A new model captures and automates clinical suspicion of a genetic disease.

At Vanderbilt University Medical Center, staff data scientist Theodore Morley and geneticist Douglas Ruderfer, Ph.D., an associate professor of medicine, are developing tools for shortcutting the process of characterizing rare disease gene variants. Using thousands of deidentified patient EHRs, the team trained a predictive algorithm that can connect the dots between the diagnostic odyssey of symptoms and genetic test orders.

“We were aiming to build a model that captures and automates clinical suspicion of a genetic disease,” Morley said. They hypothesized that clinical suspicion which led physicians to order chromosomal microarrays (CMAs) would, in itself, be a strong predictor of rare disease variants. The work was recently published in Nature Medicine.

“Our work could contribute to more systematic and timely screening, alerting providers of patients that might benefit from a genetic test,” Ruderfer said.

An Inverted Analysis

“Under current practice, genetic testing is not equally or completely provided to those who might benefit most,” Ruderfer said.
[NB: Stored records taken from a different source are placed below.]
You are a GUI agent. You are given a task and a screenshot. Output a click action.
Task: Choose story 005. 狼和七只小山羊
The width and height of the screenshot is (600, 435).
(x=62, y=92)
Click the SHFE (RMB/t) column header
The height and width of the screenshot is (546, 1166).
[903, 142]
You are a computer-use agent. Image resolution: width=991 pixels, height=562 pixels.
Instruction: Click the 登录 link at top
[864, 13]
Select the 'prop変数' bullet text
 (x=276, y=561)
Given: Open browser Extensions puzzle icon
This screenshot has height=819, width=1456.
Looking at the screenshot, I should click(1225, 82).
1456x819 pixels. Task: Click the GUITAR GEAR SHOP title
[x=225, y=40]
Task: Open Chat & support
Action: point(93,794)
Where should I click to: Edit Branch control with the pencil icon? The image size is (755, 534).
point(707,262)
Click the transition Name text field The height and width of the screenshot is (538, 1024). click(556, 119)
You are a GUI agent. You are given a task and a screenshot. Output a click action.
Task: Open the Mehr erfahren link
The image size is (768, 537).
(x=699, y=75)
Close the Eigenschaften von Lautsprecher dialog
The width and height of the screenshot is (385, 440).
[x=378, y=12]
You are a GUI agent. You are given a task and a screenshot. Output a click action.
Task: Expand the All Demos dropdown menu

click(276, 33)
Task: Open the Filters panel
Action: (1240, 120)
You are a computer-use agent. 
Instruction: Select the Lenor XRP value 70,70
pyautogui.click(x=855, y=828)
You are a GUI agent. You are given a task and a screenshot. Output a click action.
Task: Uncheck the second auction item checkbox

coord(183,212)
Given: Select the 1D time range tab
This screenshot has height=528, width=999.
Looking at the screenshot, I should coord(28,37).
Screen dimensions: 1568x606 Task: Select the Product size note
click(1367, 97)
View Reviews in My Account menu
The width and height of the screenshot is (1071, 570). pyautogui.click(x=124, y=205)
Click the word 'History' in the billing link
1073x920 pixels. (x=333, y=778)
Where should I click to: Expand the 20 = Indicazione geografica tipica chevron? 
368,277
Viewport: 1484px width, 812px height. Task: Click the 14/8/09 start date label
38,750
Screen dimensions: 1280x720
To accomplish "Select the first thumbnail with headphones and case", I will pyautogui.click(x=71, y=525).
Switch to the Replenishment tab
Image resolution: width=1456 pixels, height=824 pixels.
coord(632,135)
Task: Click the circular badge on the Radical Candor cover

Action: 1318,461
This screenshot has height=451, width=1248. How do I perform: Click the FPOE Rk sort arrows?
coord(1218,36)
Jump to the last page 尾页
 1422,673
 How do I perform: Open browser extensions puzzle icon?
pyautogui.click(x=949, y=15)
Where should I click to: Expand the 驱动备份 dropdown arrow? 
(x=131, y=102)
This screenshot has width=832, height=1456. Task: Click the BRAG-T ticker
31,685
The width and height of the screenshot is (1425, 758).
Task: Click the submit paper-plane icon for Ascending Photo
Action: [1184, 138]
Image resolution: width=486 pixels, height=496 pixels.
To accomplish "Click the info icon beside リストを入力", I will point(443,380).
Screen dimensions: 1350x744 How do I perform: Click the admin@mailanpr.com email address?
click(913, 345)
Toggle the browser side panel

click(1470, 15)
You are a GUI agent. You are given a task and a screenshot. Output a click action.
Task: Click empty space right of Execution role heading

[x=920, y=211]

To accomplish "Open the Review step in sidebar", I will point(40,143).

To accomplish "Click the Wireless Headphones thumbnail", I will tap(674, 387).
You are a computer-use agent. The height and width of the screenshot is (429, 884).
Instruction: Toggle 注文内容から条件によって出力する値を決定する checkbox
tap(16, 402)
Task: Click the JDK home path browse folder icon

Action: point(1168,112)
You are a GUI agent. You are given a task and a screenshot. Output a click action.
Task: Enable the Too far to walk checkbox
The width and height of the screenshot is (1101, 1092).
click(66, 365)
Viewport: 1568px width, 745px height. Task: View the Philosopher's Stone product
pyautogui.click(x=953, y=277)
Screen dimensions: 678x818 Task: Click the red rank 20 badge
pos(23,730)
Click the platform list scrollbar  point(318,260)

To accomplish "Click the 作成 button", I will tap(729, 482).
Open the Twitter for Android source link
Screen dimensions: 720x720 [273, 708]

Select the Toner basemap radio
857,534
As a result, many patients with rare genetic diseases often slog through a diagnostic odyssey – years of specialist appointments and testing, and the accompanying emotional roller coaster – before getting a diagnosis.

“We were aiming to build a model that captures and automates clinical suspicion of a genetic disease.”

A newer approach uses a scientific process inversion often favored for enabling rapid translation from laboratory to clinic. Using the wealth of EHR data now available, researchers like Ruderfer’s team are working backwards from phenotype to genotype, with nearly immediate clinical utility.

In this model, the potential validation barrier is that some unknown proportion of those getting a CMA would not have a suspected disease. “Not everyone who gets a genetic test gets a diagnosis, where we know what variant caused their disease,” Ruderfer noted. “What we have done instead is capture an informed suspicion of genetic disease and demonstrate that this data has a high association with certain symptom clusters,” Ruderfer said.

To date, specimen banks haven’t accumulated enough genetically sequenced samples on the rare disease population to determine who has actually had confirmed diagnoses, emphasizing the need for alternative approaches. Said Morley, “Even where we have a large amount of data on rare diseases, the dataset is usually comprised of a large number of different diseases, due to their rarity.”

Testing the Model

In their most recent study, the team trained a machine learning algorithm on deidentified EHRs of 1,818 patients who had a CMA order, and 7,236 matched controls. The trained algorithm successfully identified 87 percent of cases where genetic testing had been ordered and 96 percent of controls where no genetic testing was ordered.

They then assessed the algorithm’s ability to identify patients with specific genetic diseases in 6,445 patients using BioVU, Vanderbilt’s DNA biobank. The algorithm successfully identified patients with pathogenic copy number variations, for example – the genetic abnormality behind DiGeorge syndrome.

Finally, they validated it across a larger population at Vanderbilt, and externally at a second hospital. “We were concerned that differences in procedures, data availability, and coding might mean it performed differently, but we found similar results in both of these cases,” Morley said. “This model can be applied en masse, and is portable for use in other medical centers’ systems.”

Next on Tap: Diagnostic Odyssey Matches

The team envisions clinicians and geneticists using the model as a screening tool. “If someone’s recent combination of diagnoses surpasses the threshold of where a CMA genetic test may be warranted, the record is flagged,” Ruderfer said.

“Our goal is obviously to identify as many patients as possible that we think we can help through genetic testing, but not to burden providers with more flags or screens,” he said. “I can imagine a scenario where a genetic counselor sees the flag, then does a quick review and consults with the provider on potential referral for a genetic test.”

“This model can be applied en masse, and is portable for use in other medical centers’ systems.”

Ruderfer and Morley are now working on training a model on actual diagnoses. “Our first study was a proof of concept, saying it looks like this person is a candidate for genetic testing at large,” Ruderfer said. “Now, we are working on whether we can make a prediction on the presence of a genetic disease, as opposed to clinical suspicion of one, and which genetic disease is most likely. This work is being made possible by the growing number of confirmed diagnoses we have in our records.”

About the Expert

Douglas Ruderfer, Ph.D.

Douglas Ruderfer, Ph.D., is an assistant professor of genetic medicine, psychiatry and behavioral sciences and biomedical informatics at Vanderbilt University Medical Center. His research focuses on elucidating the genetic etiology of behavioral health traits and psychiatric diagnoses, and using genetics/genomics to understand biological mechanisms and interventional strategies of psychiatric disorders.

Theodore Morley

Theodore Morley is a data scientist at Vanderbilt University Medical Center. His computational focuses have primarily been in biology, natural language processing, and machine learning.